▶ **Task input**

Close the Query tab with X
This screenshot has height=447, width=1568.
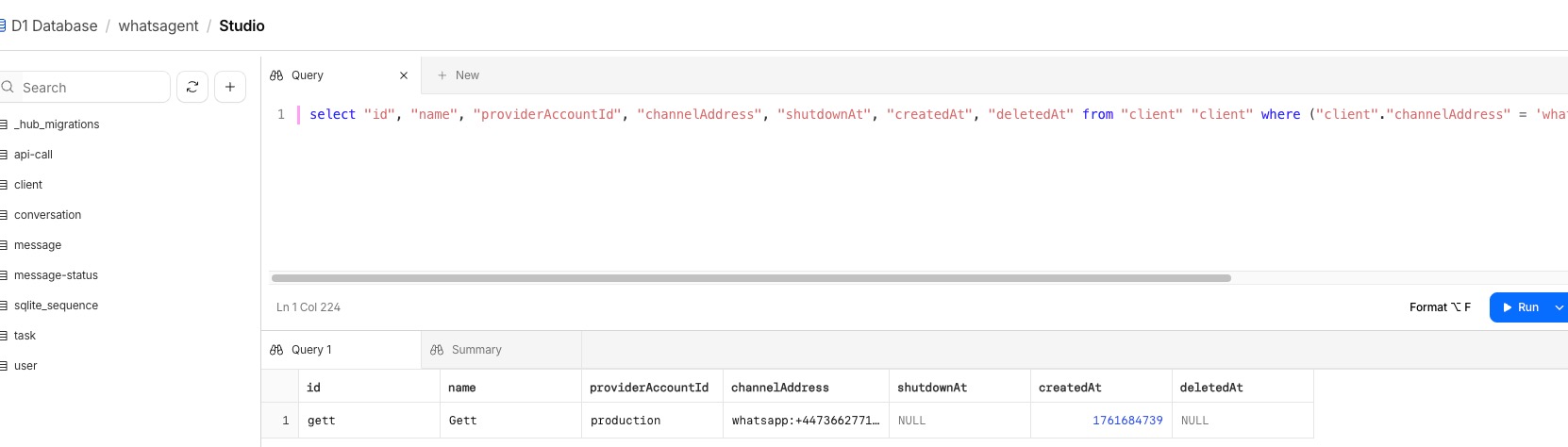click(404, 75)

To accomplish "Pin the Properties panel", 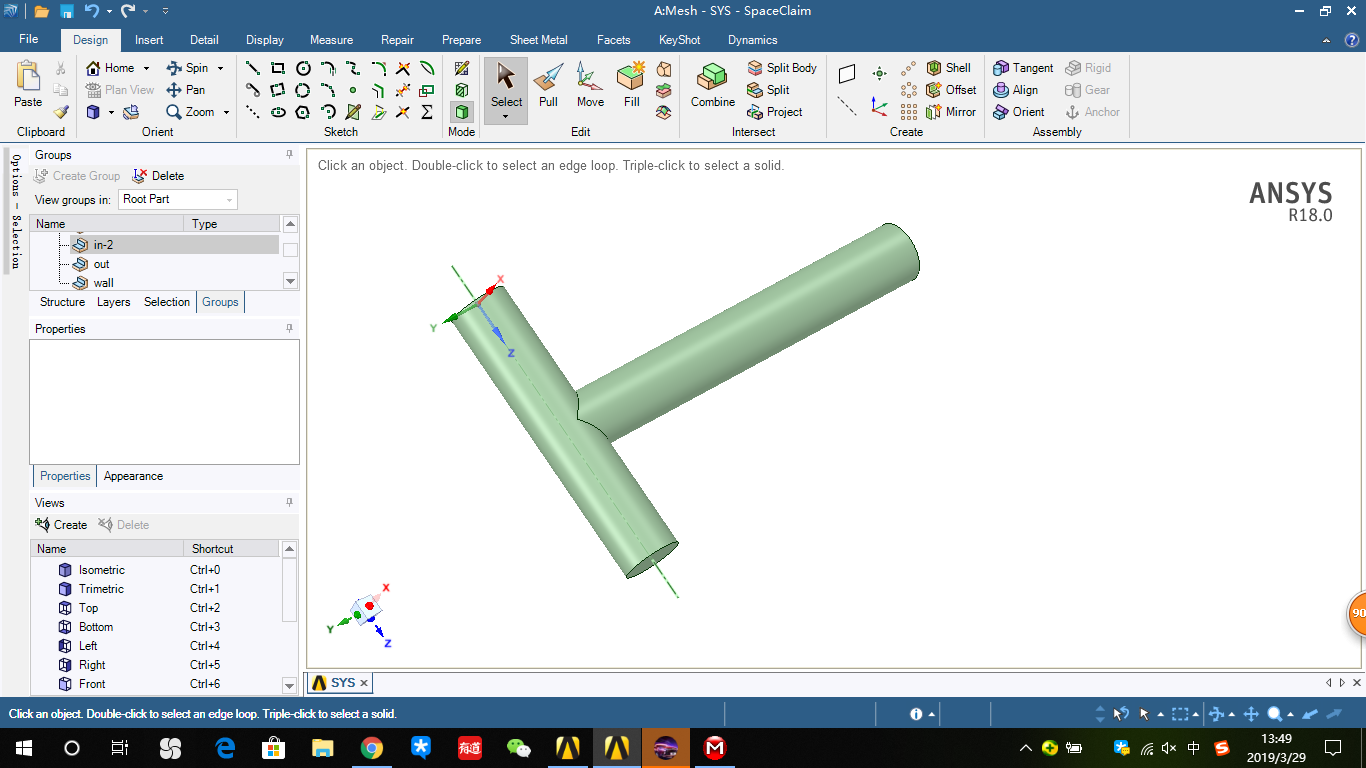I will click(x=290, y=328).
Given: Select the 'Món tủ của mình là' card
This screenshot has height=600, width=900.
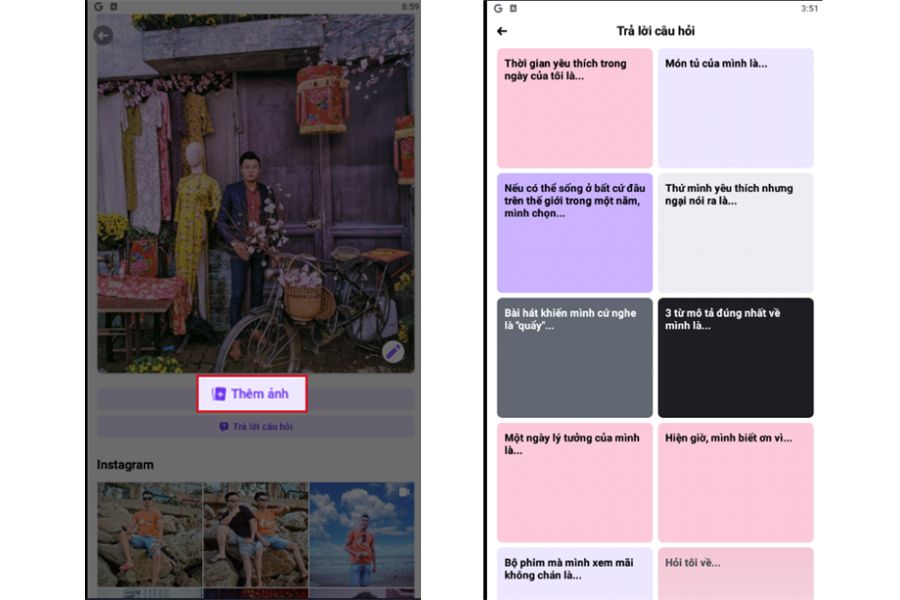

▶ **What you have to do**
Format the lines of the listing above as a JSON list of strings, one string per line with blank lines omitted, from the line containing "Given: Select the 'Món tủ của mình là' card" through the end of the listing. Leave the pictures out of the answer.

▶ **Task output**
[
  "Given: Select the 'Món tủ của mình là' card",
  "This screenshot has height=600, width=900."
]